• TEXT SECTION:
Open Heller Myotomy Technique

Updated: Feb 14, 2023
  • Author: Adriana Laser, MD, MPH; Chief Editor: Kurt E Roberts, MD  more...
  • Print

Heller Myotomy via Open Approach

An upper midline or left paramedian incision is made. A general exploration of the abdomen is undertaken, with particular attention paid to the duodenal wall for evidence of scarring or deformity. The left hemiliver is then mobilized by dividing the triangular ligament to expose the lower esophagus. Small bands between the stomach and spleen are also divided to avoid tearing of the splenic capsule. The xiphoid may have to be excised to afford adequate exposure.

The peritoneum over the esophagus is divided, and the stomach is retracted downward. The gastrohepatic ligament is clamped and divided to allow anterior mobilization of the esophagogastric junction (EGJ). The phrenoesophageal ligaments are divided, and the esophageal fat pad is excised. The surgeon's finger is then passed around the esophagus to finalize mobilization of the esophagus and to delineate the constricted portion.

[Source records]
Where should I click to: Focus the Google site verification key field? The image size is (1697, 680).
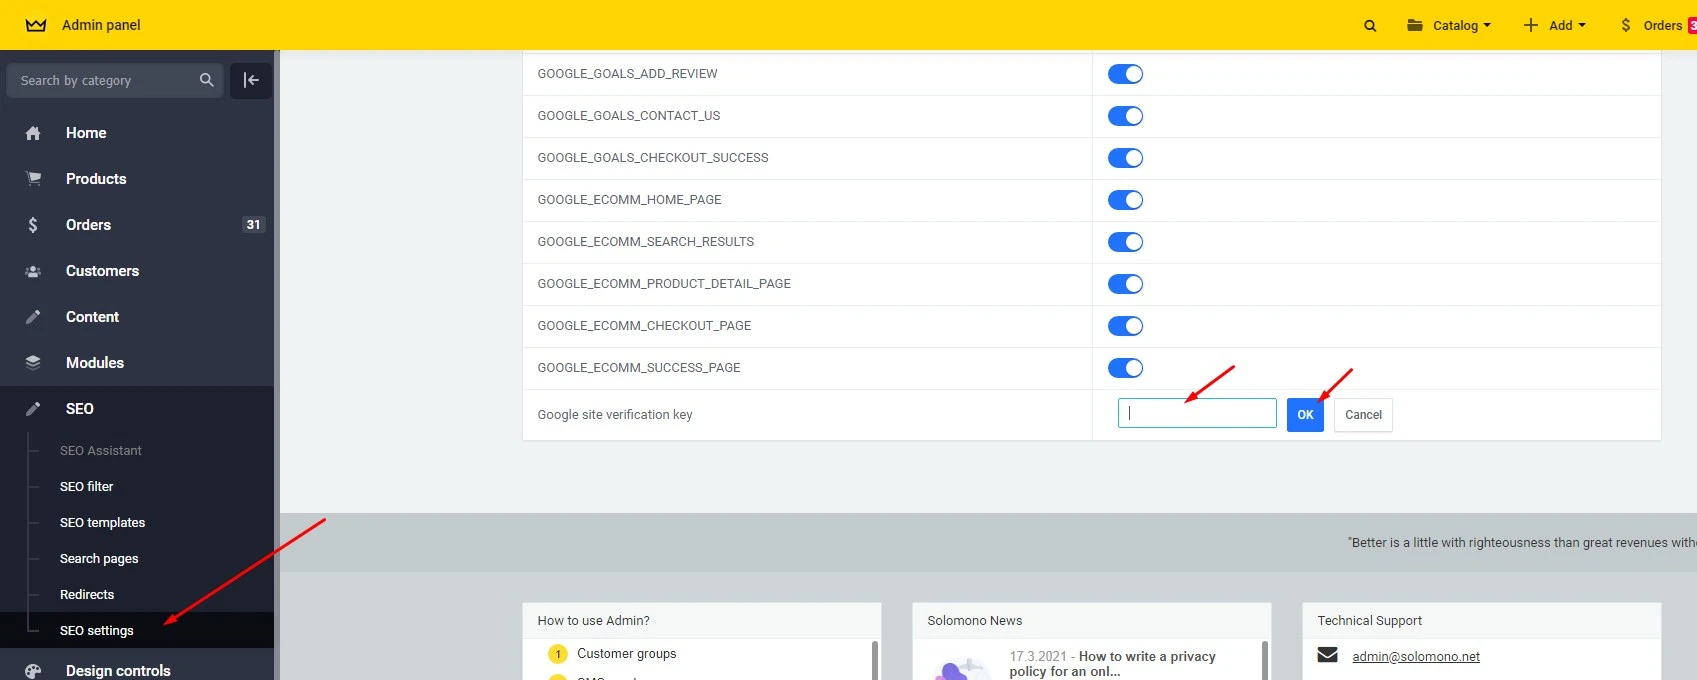(x=1197, y=414)
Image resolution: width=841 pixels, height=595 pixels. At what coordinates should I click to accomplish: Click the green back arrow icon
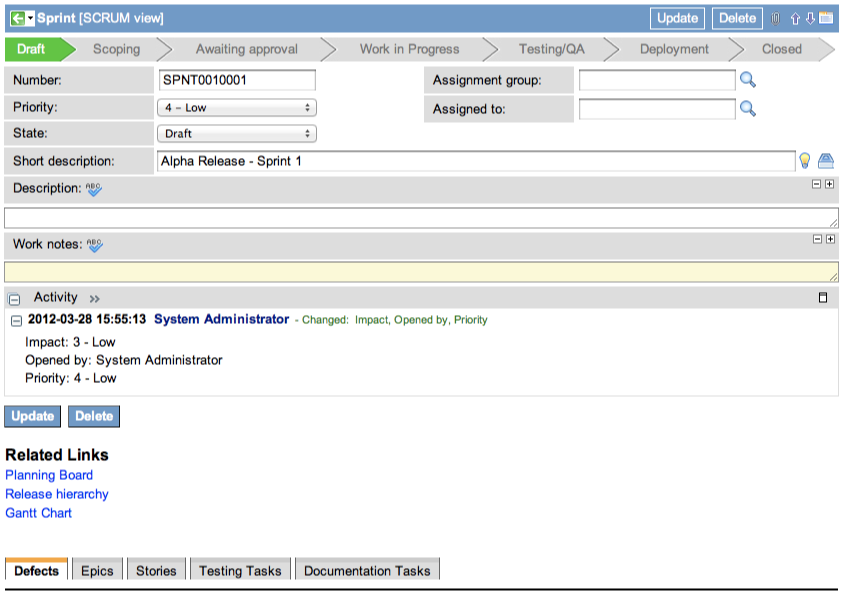tap(17, 18)
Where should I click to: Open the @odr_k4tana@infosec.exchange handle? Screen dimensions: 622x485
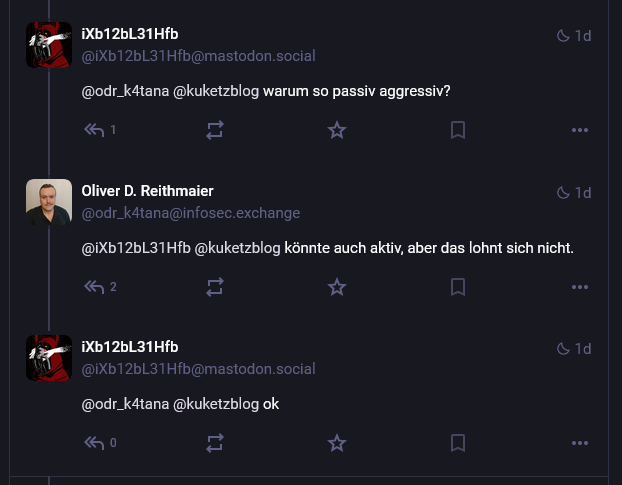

• DIRECTIONS FOR THIS TASK: Please state why, according to the open Heller myotomy text, the small bands between the stomach and spleen are divided.

• COMPLETED TASK: They are divided to avoid tearing of the splenic capsule.